* _What needs to be done_
Copy all the data exactly, except the pictures.

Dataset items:
---*---

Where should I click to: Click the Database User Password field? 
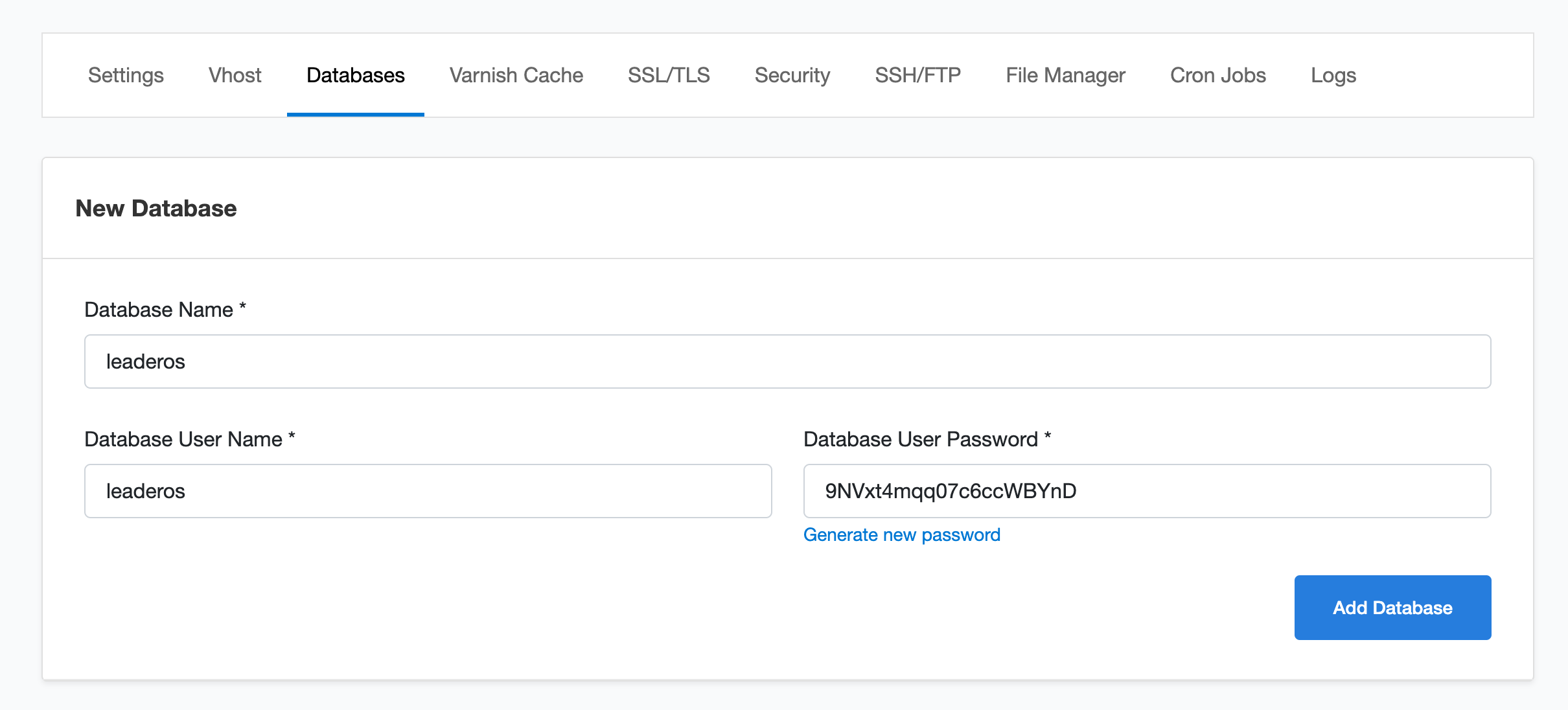coord(1147,491)
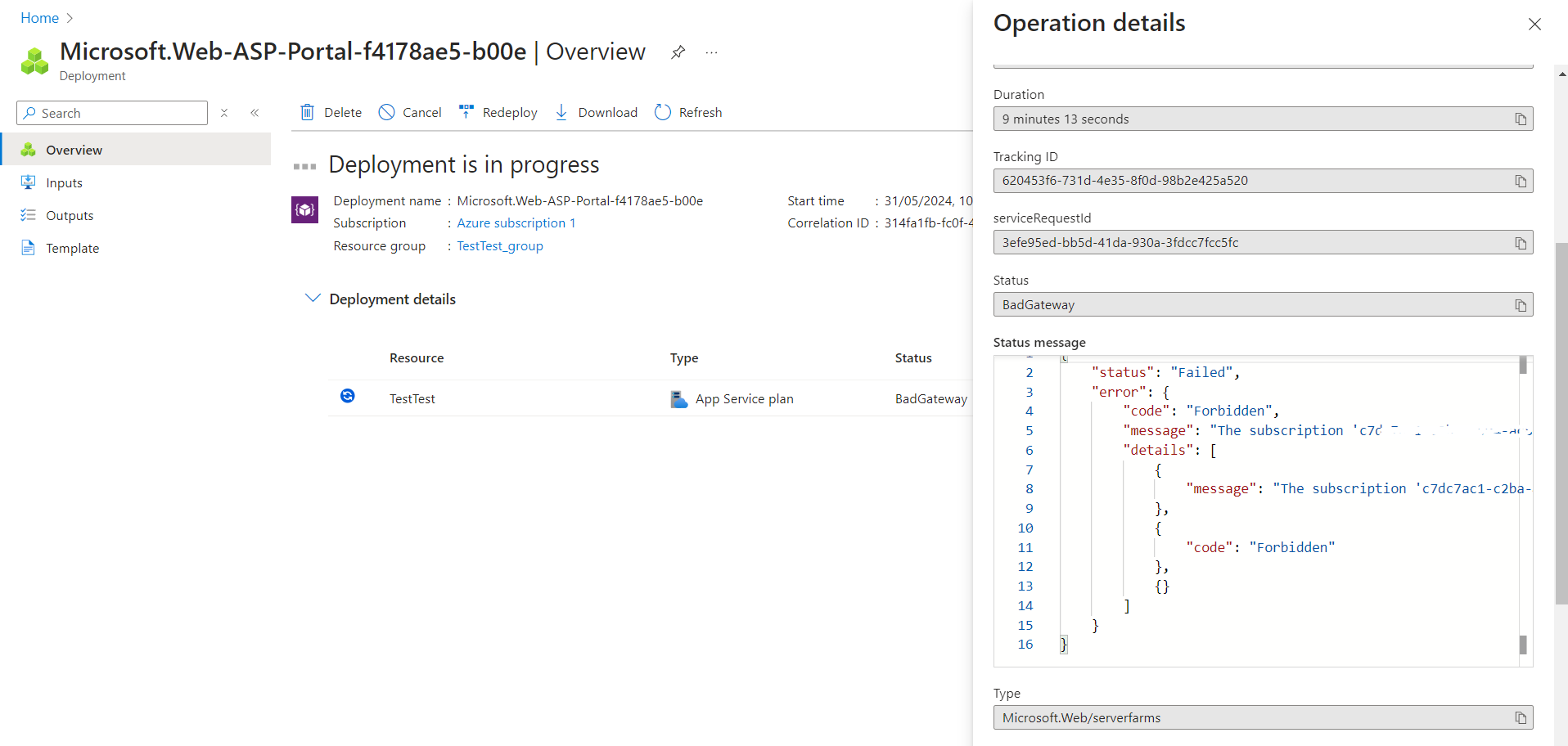1568x746 pixels.
Task: Collapse the left navigation pane
Action: coord(255,113)
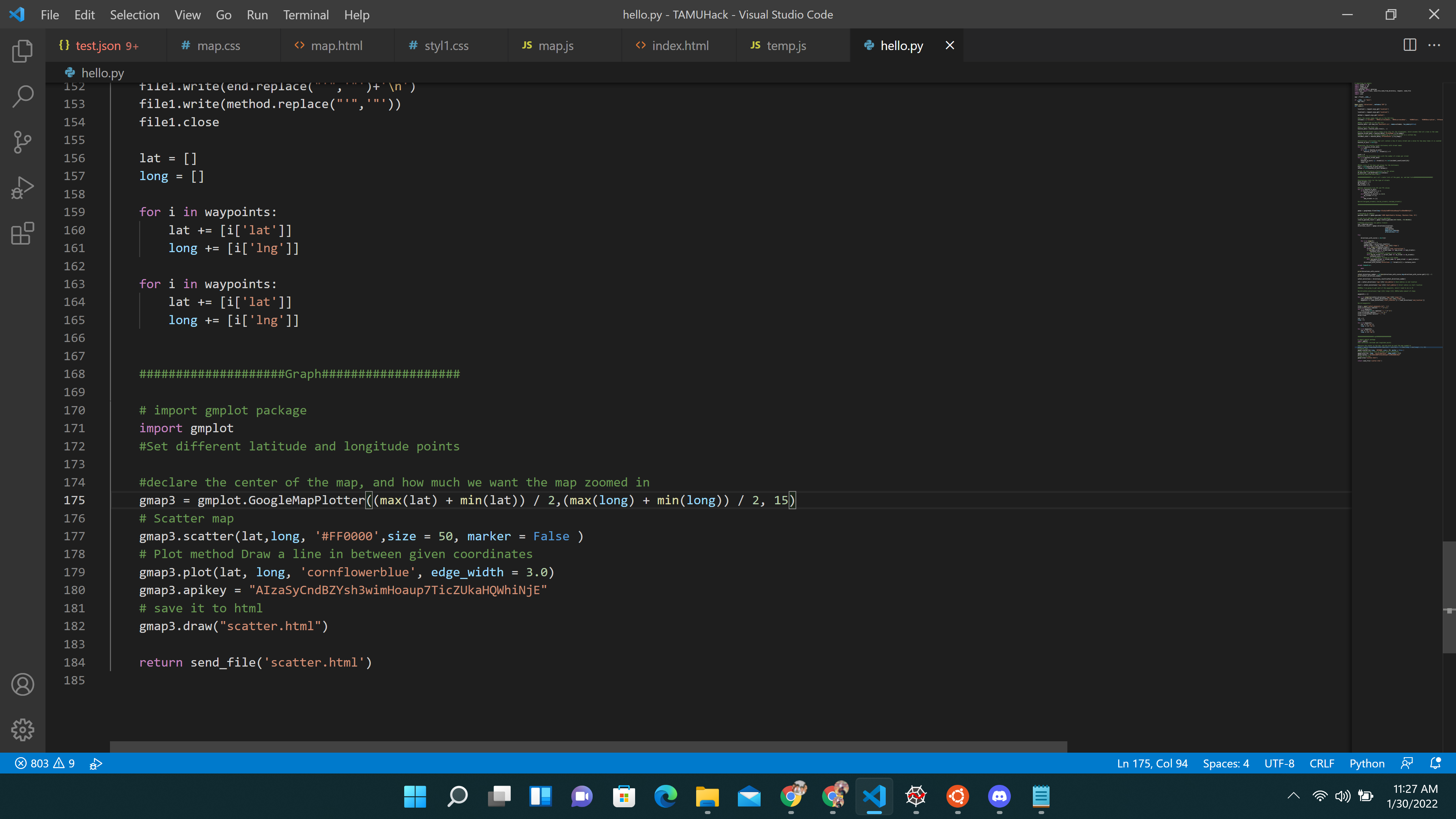Toggle the errors and warnings problems panel
Screen dimensions: 1456x819
[x=45, y=763]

---*---

* _Response area_
Where should I click to: Click the Database User Password field? 
coord(1147,491)
1568x746 pixels.
Task: Collapse the left navigation pane
Action: coord(255,113)
Toggle the errors and warnings problems panel
Screen dimensions: 1456x819
[x=45, y=763]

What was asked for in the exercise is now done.